“Drinking the Wine of Astonishment”: Reflections on Teaching Things That Are12/27/2012
As the fall semester draws to a close I have been repeating one particular question to the students in my science writing course at the University of Pittsburgh over and over again: “What would Amy Leach do?” You see, we still haven’t recovered from reading Things That Are.
“I’m just not sure how to write about nudibranchs in a way that shows the reader how beautiful they are,” one student said. I nod, lean forward, and ask her, “What would Amy Leach do?”
“I’m trying to make sure my readers understand quantum entanglement, but how do I write about something so abstract . . .” the student trails off, looks at me expectantly. I nod, lean forward, and ask him, “What would Amy Leach do?”
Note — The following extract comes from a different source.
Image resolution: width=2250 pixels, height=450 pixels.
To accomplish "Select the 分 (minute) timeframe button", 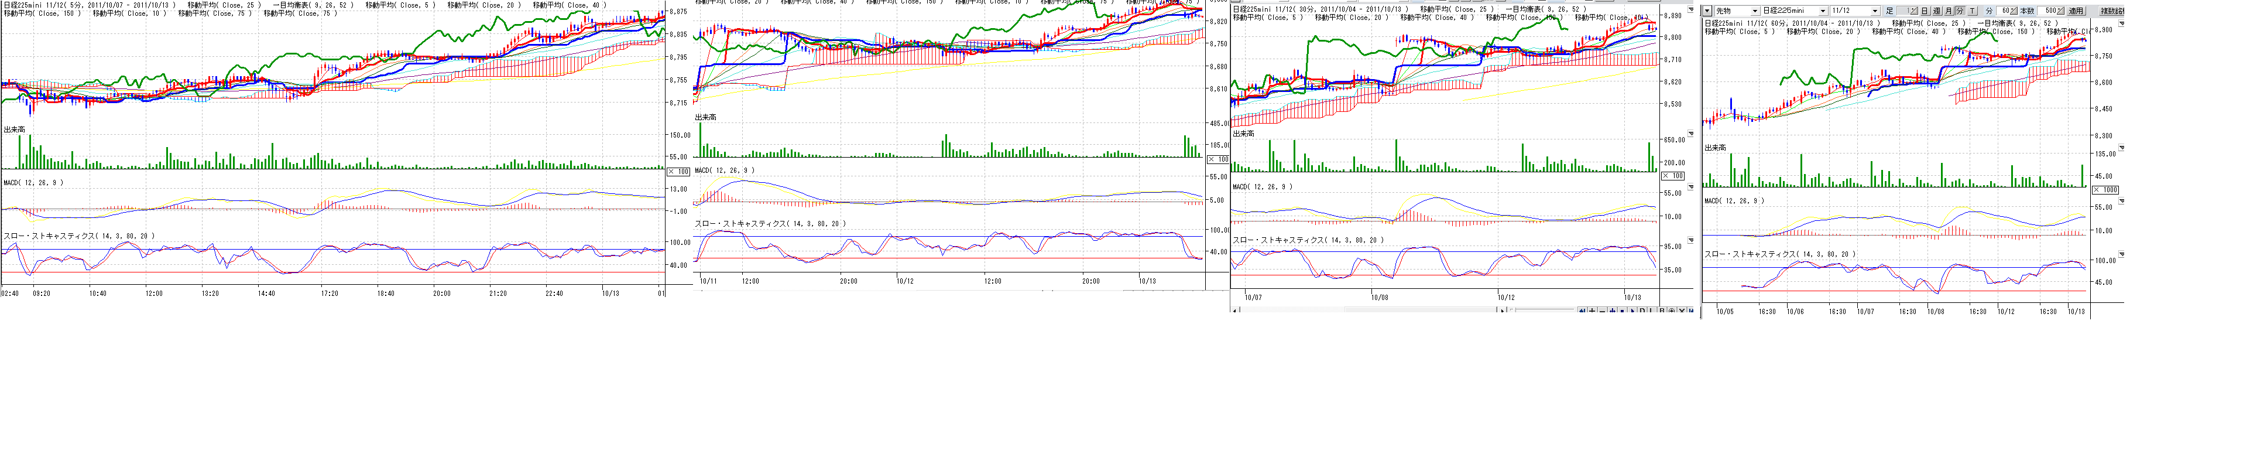I will click(1960, 11).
To be sure, what Amy Leach actually does in Things That Are remains something of a mystery to my students and me. We know it has to do with layering. While we initially thought we were looking at snapshots of the natural world, we quickly realized that Leach’s essays are more like dioramas, carefully curated collections of polyps, genips, and stars. Nature riots in them, but it does so behind glass: we see the natural world and are sometimes startled to see ourselves reflected too.
We know it has to do with words; when we talk about language, we talk about Leach. The classroom suddenly fills with text, my students’ favorite Leachian sentences fluttering banner-like above their heads.
And we know it has to do with passion, for even when we can discern pain beneath these detail-crowded surfaces, Leach’s curiosity never wavers. Nor, as a result, does ours.